→ **DATA**

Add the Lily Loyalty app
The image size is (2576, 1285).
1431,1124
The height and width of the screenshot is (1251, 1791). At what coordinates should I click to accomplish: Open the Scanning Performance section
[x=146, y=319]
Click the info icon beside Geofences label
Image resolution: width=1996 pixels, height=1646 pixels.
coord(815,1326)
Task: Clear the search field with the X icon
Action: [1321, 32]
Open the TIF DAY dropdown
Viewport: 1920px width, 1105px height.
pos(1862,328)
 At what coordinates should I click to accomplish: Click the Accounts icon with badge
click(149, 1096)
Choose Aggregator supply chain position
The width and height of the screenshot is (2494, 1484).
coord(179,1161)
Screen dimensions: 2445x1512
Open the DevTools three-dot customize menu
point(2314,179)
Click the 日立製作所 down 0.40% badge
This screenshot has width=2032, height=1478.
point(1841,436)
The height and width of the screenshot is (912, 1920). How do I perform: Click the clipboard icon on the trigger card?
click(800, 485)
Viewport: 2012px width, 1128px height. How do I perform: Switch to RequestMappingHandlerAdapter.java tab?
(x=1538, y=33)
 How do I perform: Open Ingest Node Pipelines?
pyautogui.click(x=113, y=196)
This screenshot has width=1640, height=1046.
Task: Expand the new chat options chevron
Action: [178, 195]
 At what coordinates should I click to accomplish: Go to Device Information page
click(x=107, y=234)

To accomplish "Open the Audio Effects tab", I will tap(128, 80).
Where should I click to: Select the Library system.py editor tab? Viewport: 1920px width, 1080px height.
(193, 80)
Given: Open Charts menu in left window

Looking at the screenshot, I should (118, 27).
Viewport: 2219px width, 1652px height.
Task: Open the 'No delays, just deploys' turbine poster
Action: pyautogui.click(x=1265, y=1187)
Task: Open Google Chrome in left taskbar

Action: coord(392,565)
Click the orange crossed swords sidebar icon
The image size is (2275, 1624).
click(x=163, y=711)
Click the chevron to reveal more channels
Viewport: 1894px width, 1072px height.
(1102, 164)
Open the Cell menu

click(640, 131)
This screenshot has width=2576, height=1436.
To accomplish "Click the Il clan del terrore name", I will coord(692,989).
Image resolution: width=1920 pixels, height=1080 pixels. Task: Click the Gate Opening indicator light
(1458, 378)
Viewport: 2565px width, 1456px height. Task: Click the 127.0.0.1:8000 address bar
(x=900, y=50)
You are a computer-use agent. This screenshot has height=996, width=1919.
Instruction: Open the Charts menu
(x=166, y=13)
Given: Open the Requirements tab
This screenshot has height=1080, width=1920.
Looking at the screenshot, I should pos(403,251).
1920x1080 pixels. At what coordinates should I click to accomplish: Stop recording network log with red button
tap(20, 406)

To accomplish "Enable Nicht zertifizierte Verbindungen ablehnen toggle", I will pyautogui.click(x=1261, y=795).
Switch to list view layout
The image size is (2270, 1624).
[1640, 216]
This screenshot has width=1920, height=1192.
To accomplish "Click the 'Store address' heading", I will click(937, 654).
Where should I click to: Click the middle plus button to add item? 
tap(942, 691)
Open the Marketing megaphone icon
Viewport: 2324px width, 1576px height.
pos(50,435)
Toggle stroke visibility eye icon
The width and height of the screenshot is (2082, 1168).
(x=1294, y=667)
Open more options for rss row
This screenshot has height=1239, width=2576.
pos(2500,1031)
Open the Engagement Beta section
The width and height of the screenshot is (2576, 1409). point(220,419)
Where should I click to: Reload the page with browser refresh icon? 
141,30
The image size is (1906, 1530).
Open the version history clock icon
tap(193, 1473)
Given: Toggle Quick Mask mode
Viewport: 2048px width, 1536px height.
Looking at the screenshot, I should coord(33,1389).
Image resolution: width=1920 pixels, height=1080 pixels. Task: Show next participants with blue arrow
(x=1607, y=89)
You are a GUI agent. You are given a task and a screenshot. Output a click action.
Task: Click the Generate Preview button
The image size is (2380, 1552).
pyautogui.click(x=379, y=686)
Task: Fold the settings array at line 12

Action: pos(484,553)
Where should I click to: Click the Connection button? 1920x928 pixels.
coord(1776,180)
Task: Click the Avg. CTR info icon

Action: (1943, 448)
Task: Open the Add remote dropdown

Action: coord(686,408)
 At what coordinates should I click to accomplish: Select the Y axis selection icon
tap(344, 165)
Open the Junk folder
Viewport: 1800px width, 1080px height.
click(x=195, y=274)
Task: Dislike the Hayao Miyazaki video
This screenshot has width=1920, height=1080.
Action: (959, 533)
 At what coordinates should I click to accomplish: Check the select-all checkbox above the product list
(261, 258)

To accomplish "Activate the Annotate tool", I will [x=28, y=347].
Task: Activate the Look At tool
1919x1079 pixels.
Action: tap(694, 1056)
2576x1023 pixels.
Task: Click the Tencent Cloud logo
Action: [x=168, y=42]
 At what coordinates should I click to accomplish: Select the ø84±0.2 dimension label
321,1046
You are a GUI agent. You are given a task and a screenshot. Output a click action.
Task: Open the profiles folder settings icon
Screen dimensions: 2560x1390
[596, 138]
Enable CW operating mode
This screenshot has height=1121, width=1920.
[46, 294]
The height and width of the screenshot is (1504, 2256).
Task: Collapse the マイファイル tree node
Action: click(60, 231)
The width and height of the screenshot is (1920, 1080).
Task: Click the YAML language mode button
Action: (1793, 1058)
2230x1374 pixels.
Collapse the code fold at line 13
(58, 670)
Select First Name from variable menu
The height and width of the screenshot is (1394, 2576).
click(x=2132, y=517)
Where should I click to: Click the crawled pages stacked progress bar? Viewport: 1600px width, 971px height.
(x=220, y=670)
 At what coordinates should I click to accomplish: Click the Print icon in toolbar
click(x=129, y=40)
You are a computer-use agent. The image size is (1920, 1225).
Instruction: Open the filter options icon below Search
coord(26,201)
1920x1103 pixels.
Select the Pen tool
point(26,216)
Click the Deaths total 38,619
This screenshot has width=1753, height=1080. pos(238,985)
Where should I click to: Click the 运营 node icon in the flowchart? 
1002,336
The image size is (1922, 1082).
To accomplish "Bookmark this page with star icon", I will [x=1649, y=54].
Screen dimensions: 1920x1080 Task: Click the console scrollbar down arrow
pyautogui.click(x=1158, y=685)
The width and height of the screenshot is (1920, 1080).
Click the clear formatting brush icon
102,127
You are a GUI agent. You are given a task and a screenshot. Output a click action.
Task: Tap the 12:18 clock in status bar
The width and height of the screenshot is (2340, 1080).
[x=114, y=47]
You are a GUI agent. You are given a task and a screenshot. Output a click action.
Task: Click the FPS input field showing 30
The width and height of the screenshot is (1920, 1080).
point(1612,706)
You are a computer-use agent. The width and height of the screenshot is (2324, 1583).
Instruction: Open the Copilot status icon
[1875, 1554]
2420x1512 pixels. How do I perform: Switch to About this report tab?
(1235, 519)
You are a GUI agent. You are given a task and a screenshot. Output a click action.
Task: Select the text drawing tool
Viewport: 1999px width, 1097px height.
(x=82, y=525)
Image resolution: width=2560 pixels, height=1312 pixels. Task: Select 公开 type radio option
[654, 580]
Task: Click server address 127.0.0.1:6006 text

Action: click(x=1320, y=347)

→ **EXERCISE**
Line by line, repeat the listing exactly as written.

→ **TASK RESULT**
Add the Lily Loyalty app
The image size is (2576, 1285).
1431,1124
The height and width of the screenshot is (1251, 1791). At what coordinates should I click to accomplish: Open the Scanning Performance section
[x=146, y=319]
Click the info icon beside Geofences label
Image resolution: width=1996 pixels, height=1646 pixels.
coord(815,1326)
Task: Clear the search field with the X icon
Action: [1321, 32]
Open the TIF DAY dropdown
Viewport: 1920px width, 1105px height.
pos(1862,328)
 At what coordinates should I click to accomplish: Click the Accounts icon with badge
click(149, 1096)
Choose Aggregator supply chain position
The width and height of the screenshot is (2494, 1484).
coord(179,1161)
Screen dimensions: 2445x1512
Open the DevTools three-dot customize menu
point(2314,179)
Click the 日立製作所 down 0.40% badge
This screenshot has width=2032, height=1478.
point(1841,436)
The height and width of the screenshot is (912, 1920). How do I perform: Click the clipboard icon on the trigger card?
click(800, 485)
Viewport: 2012px width, 1128px height. How do I perform: Switch to RequestMappingHandlerAdapter.java tab?
(x=1538, y=33)
 How do I perform: Open Ingest Node Pipelines?
pyautogui.click(x=113, y=196)
This screenshot has width=1640, height=1046.
Task: Expand the new chat options chevron
Action: [178, 195]
 At what coordinates should I click to accomplish: Go to Device Information page
click(x=107, y=234)

To accomplish "Open the Audio Effects tab", I will tap(128, 80).
Where should I click to: Select the Library system.py editor tab? Viewport: 1920px width, 1080px height.
(193, 80)
Given: Open Charts menu in left window

Looking at the screenshot, I should (118, 27).
Viewport: 2219px width, 1652px height.
Task: Open the 'No delays, just deploys' turbine poster
Action: pyautogui.click(x=1265, y=1187)
Task: Open Google Chrome in left taskbar

Action: coord(392,565)
Click the orange crossed swords sidebar icon
The image size is (2275, 1624).
click(x=163, y=711)
Click the chevron to reveal more channels
Viewport: 1894px width, 1072px height.
(1102, 164)
Open the Cell menu

click(640, 131)
This screenshot has width=2576, height=1436.
To accomplish "Click the Il clan del terrore name", I will coord(692,989).
Image resolution: width=1920 pixels, height=1080 pixels. Task: Click the Gate Opening indicator light
(1458, 378)
Viewport: 2565px width, 1456px height. Task: Click the 127.0.0.1:8000 address bar
(x=900, y=50)
You are a computer-use agent. This screenshot has height=996, width=1919.
Instruction: Open the Charts menu
(x=166, y=13)
Given: Open the Requirements tab
This screenshot has height=1080, width=1920.
Looking at the screenshot, I should pos(403,251).
1920x1080 pixels. At what coordinates should I click to accomplish: Stop recording network log with red button
tap(20, 406)

To accomplish "Enable Nicht zertifizierte Verbindungen ablehnen toggle", I will pyautogui.click(x=1261, y=795).
Switch to list view layout
The image size is (2270, 1624).
[1640, 216]
This screenshot has width=1920, height=1192.
To accomplish "Click the 'Store address' heading", I will click(937, 654).
Where should I click to: Click the middle plus button to add item? 
tap(942, 691)
Open the Marketing megaphone icon
Viewport: 2324px width, 1576px height.
pos(50,435)
Toggle stroke visibility eye icon
The width and height of the screenshot is (2082, 1168).
(x=1294, y=667)
Open more options for rss row
This screenshot has height=1239, width=2576.
pos(2500,1031)
Open the Engagement Beta section
The width and height of the screenshot is (2576, 1409). point(220,419)
Where should I click to: Reload the page with browser refresh icon? 
141,30
The image size is (1906, 1530).
Open the version history clock icon
tap(193, 1473)
Given: Toggle Quick Mask mode
Viewport: 2048px width, 1536px height.
Looking at the screenshot, I should coord(33,1389).
Image resolution: width=1920 pixels, height=1080 pixels. Task: Show next participants with blue arrow
(x=1607, y=89)
You are a GUI agent. You are given a task and a screenshot. Output a click action.
Task: Click the Generate Preview button
The image size is (2380, 1552).
pyautogui.click(x=379, y=686)
Task: Fold the settings array at line 12

Action: pos(484,553)
Where should I click to: Click the Connection button? 1920x928 pixels.
coord(1776,180)
Task: Click the Avg. CTR info icon

Action: (1943, 448)
Task: Open the Add remote dropdown

Action: coord(686,408)
 At what coordinates should I click to accomplish: Select the Y axis selection icon
tap(344, 165)
Open the Junk folder
Viewport: 1800px width, 1080px height.
click(x=195, y=274)
Task: Dislike the Hayao Miyazaki video
This screenshot has width=1920, height=1080.
Action: (959, 533)
 At what coordinates should I click to accomplish: Check the select-all checkbox above the product list
(261, 258)

To accomplish "Activate the Annotate tool", I will [x=28, y=347].
Task: Activate the Look At tool
1919x1079 pixels.
Action: tap(694, 1056)
2576x1023 pixels.
Task: Click the Tencent Cloud logo
Action: [x=168, y=42]
 At what coordinates should I click to accomplish: Select the ø84±0.2 dimension label
321,1046
You are a GUI agent. You are given a task and a screenshot. Output a click action.
Task: Open the profiles folder settings icon
Screen dimensions: 2560x1390
[596, 138]
Enable CW operating mode
This screenshot has height=1121, width=1920.
[46, 294]
The height and width of the screenshot is (1504, 2256).
Task: Collapse the マイファイル tree node
Action: click(60, 231)
The width and height of the screenshot is (1920, 1080).
Task: Click the YAML language mode button
Action: (1793, 1058)
2230x1374 pixels.
Collapse the code fold at line 13
(58, 670)
Select First Name from variable menu
The height and width of the screenshot is (1394, 2576).
click(x=2132, y=517)
Where should I click to: Click the crawled pages stacked progress bar? Viewport: 1600px width, 971px height.
(x=220, y=670)
 At what coordinates should I click to accomplish: Click the Print icon in toolbar
click(x=129, y=40)
You are a computer-use agent. The image size is (1920, 1225).
Instruction: Open the filter options icon below Search
coord(26,201)
1920x1103 pixels.
Select the Pen tool
point(26,216)
Click the Deaths total 38,619
This screenshot has width=1753, height=1080. pos(238,985)
Where should I click to: Click the 运营 node icon in the flowchart? 
1002,336
The image size is (1922, 1082).
To accomplish "Bookmark this page with star icon", I will [x=1649, y=54].
Screen dimensions: 1920x1080 Task: Click the console scrollbar down arrow
pyautogui.click(x=1158, y=685)
The width and height of the screenshot is (1920, 1080).
Click the clear formatting brush icon
102,127
You are a GUI agent. You are given a task and a screenshot. Output a click action.
Task: Tap the 12:18 clock in status bar
The width and height of the screenshot is (2340, 1080).
[x=114, y=47]
You are a GUI agent. You are given a task and a screenshot. Output a click action.
Task: Click the FPS input field showing 30
The width and height of the screenshot is (1920, 1080).
point(1612,706)
You are a computer-use agent. The width and height of the screenshot is (2324, 1583).
Instruction: Open the Copilot status icon
[1875, 1554]
2420x1512 pixels. How do I perform: Switch to About this report tab?
(1235, 519)
You are a GUI agent. You are given a task and a screenshot. Output a click action.
Task: Select the text drawing tool
Viewport: 1999px width, 1097px height.
(x=82, y=525)
Image resolution: width=2560 pixels, height=1312 pixels. Task: Select 公开 type radio option
[654, 580]
Task: Click server address 127.0.0.1:6006 text

Action: click(x=1320, y=347)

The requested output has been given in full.